Dataset excerpts:
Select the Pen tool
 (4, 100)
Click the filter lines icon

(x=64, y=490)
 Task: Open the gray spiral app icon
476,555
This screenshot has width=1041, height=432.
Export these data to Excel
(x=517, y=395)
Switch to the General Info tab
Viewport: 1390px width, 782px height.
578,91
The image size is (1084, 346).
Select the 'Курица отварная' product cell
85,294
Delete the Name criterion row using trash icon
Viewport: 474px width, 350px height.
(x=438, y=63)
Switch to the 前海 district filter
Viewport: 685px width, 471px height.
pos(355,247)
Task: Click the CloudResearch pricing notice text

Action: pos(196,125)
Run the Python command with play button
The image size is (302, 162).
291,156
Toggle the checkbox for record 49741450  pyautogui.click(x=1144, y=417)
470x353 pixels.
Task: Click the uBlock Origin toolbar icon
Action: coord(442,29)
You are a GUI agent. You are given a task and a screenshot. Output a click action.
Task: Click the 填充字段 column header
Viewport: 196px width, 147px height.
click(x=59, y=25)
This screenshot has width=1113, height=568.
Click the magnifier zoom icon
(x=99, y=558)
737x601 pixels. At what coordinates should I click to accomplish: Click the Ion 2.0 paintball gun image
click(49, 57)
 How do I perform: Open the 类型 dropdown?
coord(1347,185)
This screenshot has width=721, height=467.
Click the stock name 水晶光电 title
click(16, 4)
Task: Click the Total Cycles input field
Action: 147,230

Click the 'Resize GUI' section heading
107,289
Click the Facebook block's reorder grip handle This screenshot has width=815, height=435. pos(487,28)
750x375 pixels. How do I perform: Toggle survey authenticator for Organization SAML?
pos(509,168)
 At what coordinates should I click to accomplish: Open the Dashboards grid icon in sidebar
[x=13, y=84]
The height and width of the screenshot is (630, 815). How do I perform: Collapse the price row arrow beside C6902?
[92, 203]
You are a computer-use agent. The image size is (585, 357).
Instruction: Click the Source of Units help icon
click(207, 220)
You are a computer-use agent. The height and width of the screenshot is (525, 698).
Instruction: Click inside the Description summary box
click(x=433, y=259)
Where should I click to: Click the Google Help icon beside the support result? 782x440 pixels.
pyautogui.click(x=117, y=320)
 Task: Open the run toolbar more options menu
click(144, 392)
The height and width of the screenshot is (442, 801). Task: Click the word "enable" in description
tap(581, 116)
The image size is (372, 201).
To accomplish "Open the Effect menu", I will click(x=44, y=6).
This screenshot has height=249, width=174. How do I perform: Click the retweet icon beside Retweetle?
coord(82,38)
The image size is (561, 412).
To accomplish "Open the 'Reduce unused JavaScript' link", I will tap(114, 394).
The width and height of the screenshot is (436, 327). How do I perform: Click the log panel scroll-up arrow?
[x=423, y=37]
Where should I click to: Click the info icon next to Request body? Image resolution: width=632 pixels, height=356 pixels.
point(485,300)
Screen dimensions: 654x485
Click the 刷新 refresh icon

Task requirements → What is the number of lines in the entries above that contain the string "computer"? Reply with the number and nothing more.

Result below → 2